Lieferprobleme bei E-Autos eher Regel als Ausnahme
Die Lieferprobleme bei Elektroautos sind offenbar deutlich umfangreicher als bisher angenommen und keineswegs wie vor einigen Wochen berichtet auf Smart und VW beschränkt. Laut einer aktuellen Umfrage betreffen sie auch etliche weitere Importeure.
Laut der „Automobilwoche“ müssen sich etwa Käufer eines Hyundai Ioniq Elektro derzeit bis zu ein Jahr lang gedulden. Auf den Nissan Leaf wartet man der Umfrage zufolge jetzt rund zehn Monate, auf den Peugeot iOn sechs bis sieben Monate. Beim Kia Soul EV seien es ebenfalls rund ein halbes Jahr, beim Renault Zoe immerhin nur vier Monate.

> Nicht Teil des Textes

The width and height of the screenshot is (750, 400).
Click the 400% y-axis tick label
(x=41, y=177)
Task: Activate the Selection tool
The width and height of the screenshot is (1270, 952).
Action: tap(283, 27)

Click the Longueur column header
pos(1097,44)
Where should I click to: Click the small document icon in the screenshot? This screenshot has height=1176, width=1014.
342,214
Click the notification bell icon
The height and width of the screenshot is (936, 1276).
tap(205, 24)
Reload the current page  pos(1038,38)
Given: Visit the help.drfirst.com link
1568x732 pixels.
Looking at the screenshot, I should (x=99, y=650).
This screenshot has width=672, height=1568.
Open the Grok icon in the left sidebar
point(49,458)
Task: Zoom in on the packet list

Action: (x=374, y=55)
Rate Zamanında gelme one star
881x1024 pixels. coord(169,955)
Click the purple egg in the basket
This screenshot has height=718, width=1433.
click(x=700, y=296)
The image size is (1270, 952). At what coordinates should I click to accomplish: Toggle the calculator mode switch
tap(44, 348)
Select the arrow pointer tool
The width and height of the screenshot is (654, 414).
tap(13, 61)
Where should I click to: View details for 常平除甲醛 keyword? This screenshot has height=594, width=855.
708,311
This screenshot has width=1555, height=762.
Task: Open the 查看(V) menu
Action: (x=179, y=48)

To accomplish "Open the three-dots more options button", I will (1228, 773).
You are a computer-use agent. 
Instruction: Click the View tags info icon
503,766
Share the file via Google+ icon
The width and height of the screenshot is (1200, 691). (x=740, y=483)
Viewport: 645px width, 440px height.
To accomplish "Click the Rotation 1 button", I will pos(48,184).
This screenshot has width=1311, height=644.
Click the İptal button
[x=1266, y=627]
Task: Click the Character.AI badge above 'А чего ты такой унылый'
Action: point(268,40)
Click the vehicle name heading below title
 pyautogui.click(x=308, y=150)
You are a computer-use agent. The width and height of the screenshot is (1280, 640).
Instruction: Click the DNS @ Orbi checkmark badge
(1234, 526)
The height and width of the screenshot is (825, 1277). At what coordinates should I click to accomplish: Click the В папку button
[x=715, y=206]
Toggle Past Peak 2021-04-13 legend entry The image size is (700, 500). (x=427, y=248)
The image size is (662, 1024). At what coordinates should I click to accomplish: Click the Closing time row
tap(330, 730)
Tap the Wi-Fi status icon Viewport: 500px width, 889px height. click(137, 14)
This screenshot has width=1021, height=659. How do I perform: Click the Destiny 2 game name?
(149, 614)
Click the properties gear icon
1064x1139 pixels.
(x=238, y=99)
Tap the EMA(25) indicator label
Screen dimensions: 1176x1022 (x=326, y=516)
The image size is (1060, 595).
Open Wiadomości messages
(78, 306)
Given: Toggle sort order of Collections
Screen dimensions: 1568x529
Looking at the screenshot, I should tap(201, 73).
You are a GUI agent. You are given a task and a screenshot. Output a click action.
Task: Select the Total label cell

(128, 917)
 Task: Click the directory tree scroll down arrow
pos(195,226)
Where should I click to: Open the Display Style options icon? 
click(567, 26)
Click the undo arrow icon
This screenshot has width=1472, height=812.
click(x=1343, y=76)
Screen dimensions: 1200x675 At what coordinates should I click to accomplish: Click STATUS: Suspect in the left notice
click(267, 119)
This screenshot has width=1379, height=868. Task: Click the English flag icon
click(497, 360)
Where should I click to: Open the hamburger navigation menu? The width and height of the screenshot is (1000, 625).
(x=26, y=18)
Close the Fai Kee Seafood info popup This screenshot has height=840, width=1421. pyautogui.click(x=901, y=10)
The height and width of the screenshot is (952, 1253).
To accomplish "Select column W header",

Am kürzesten müssen mit zwei bis drei Monaten die Käufer eines BMW i3 warten. Beim elektrischen Smart würden derzeit bestellte Fahrzeuge erst Ende des Jahres oder Anfang des nächsten ausgeliefert. Wer aktuell einen e-Golf bestellt, müsse bis Oktober warten, Käufer eines VW e-up! müssten sich derweil fünf bis sechs Monate gedulden.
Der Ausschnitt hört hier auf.